Margaret Mills was accustomed to looking out her bedroom window, beyond her backyard, beyond the gleaming outer fences of Hanscomb Air Force Base, and seeing the slump-winged tanker aircraft arrayed on the parking apron. She was accustomed to the deep-throated roar of a takeoff, rattling the house windows a dozen times a day.
But never in the eleven years she had lived there, never in the five years since the big planes had replaced the mosquitolike fighters, had she seen and heard anything like what was before her now. Ever since Albert Tackett’s curious call that afternoon, she had been drawn again and again to the window, wondering what he had thought might be happening at the base.

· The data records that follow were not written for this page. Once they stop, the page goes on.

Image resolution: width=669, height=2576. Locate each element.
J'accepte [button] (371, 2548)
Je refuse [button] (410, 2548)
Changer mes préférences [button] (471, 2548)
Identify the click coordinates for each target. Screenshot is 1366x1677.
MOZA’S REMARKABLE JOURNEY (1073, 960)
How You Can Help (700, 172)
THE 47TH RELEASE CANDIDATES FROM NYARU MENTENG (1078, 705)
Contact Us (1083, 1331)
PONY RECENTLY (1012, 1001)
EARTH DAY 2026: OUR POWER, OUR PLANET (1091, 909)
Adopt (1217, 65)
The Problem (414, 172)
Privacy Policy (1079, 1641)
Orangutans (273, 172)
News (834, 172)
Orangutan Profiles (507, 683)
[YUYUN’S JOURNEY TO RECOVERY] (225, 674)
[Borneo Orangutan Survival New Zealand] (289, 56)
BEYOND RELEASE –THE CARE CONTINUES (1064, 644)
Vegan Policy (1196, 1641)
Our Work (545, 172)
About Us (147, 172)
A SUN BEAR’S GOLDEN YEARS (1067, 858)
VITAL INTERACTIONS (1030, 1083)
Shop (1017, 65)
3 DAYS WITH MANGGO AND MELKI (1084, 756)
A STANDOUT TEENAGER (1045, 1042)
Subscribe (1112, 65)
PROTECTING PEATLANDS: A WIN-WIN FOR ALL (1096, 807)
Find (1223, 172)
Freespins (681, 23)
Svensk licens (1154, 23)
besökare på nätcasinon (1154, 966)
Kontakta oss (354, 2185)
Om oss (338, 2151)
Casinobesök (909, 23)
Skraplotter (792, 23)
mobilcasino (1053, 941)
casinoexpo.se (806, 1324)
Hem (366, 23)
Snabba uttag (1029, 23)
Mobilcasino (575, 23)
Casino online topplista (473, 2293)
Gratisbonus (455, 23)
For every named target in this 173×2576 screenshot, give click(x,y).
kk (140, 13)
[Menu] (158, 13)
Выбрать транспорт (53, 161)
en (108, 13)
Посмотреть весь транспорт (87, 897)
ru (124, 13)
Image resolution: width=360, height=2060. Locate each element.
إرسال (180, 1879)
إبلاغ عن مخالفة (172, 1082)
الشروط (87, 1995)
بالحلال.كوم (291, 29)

At last she knew.
The base was lit up like a Christmas display, every spotlight and floodlight ablaze. Trucks scurried everywhere, and men ran instead of walked. It seemed as though every aircraft was in motion, creeping along the taxiways, queueing up for the runways. She stood at the window with the telephone receiver at her ear, barely able to hear the ringing over the thunderous rumbling of a hundred idling jet engines. Their smoky exhaust formed a haze over the base, blowing eastward like an oily fog rolling off a concrete sea.
Margaret did not know where the planes were headed. Neither did she understand just what they would do there. But she was a pilot’s widow, and she felt the urgency of their departure as a shadow on the night—and feared both for them and for herself.
“Answer, Albert,” she said anxiously. “Answer, Marian,” she pleaded. “Please be home to tell me how foolish I am—”
At the end of the runway, a pale-bellied tanker lurched forward, its screaming engines a sharper note against the unrelenting background tumult as it rolled ever faster along the concrete ribbon. Trailing four twisted tendrils of smoke, it strained upward into the darkening sky, hurrying to a distant rendezvous.
Stubbornly, desperately, she let the phone ring until after the last plane was gone, though she knew the phone was ringing in an empty house. When the futility overtook her and she hung up at last, there was not even enough feeling left inside her to allow her to cry.
The skies outside Tackett’s office were as dark as the tone of the meeting taking place inside.
“I have to tell you, I feel betrayed,” Robinson pronounced in a stentorian voice. “Betrayed by Senator Endicott, and betrayed by you, too, Albert.”
Tackett grunted in indignant surprise. “Me?”
“There’s no excuse for this kind of screw-up. Three dead in a shootout, an evacuee lost, a violation of the gate house, of the gate itself—carelessness, that’s the only explanation. Carelessness and incompetence. Your internal security stinks, Director. Why were there only two sentries at the gate? Why was there no metal detector to catch the gun?”
If he had been huddled privately with Robinson, Tackett would have pointedly reminded him of his contribution to the fiasco. With Monaghan and Rodman for an audience, Tackett made an effort to cloak his rebuke.